### Exercise goal
What you produce should match the records below precisely, except that images are removed.

### Source records
%%
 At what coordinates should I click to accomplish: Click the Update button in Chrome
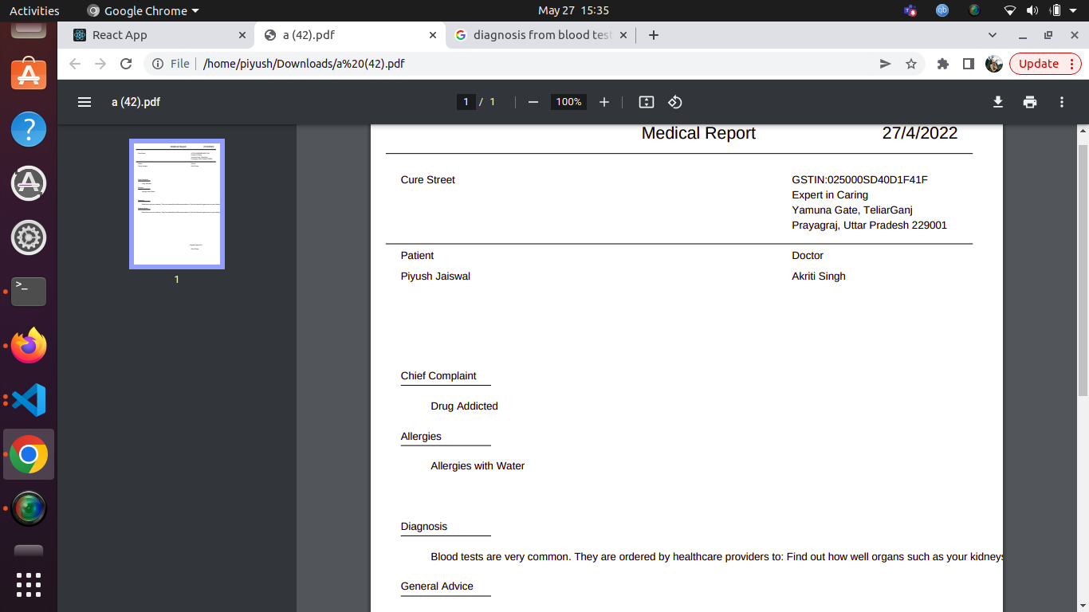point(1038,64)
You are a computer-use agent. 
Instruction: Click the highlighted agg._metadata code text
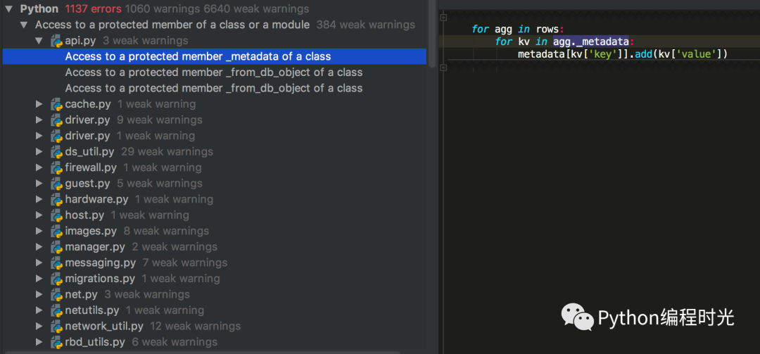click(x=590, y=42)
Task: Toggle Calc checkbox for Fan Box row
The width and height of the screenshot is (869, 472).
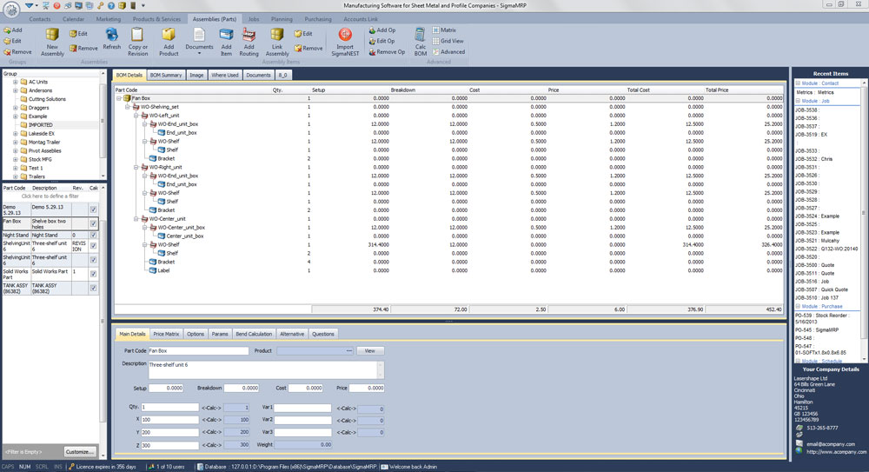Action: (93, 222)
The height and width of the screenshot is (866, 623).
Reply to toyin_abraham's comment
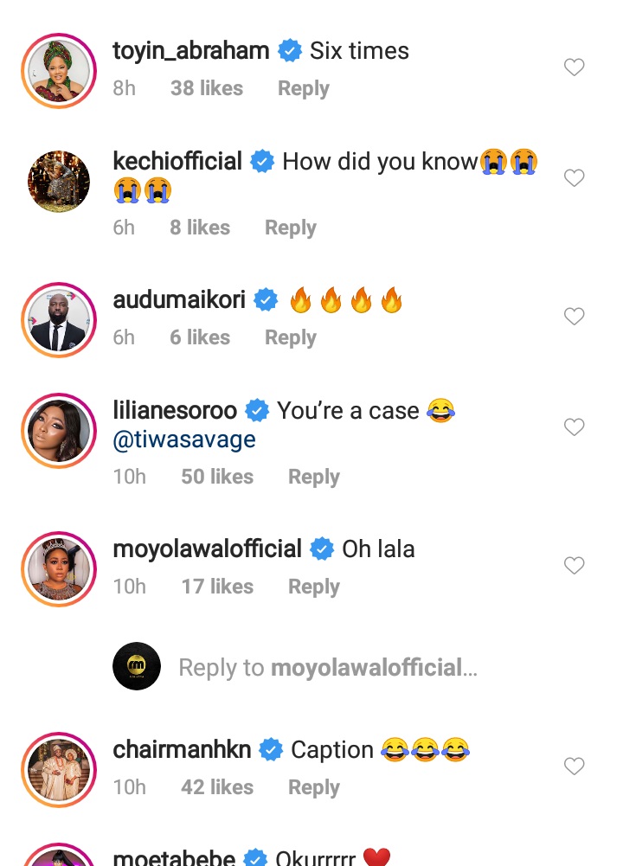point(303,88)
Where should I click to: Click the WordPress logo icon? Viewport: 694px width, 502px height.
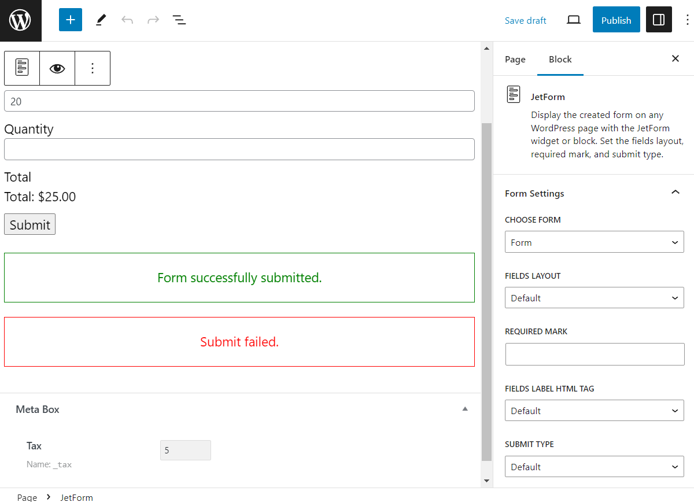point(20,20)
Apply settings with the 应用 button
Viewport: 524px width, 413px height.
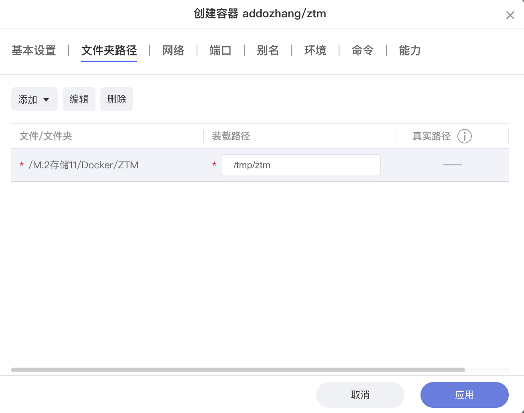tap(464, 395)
%%
### Response below
 At what coordinates should I click to accomplish: Click the Update button in Chrome
point(1038,64)
You are a computer-use agent. 
Instruction: Click the highlighted agg._metadata code text
click(x=590, y=42)
Task: Toggle Calc checkbox for Fan Box row
The width and height of the screenshot is (869, 472).
Action: (93, 222)
The height and width of the screenshot is (866, 623).
Reply to toyin_abraham's comment
point(303,88)
Where should I click to: Click the WordPress logo icon? Viewport: 694px width, 502px height.
point(20,20)
Apply settings with the 应用 button
Viewport: 524px width, 413px height.
tap(464, 395)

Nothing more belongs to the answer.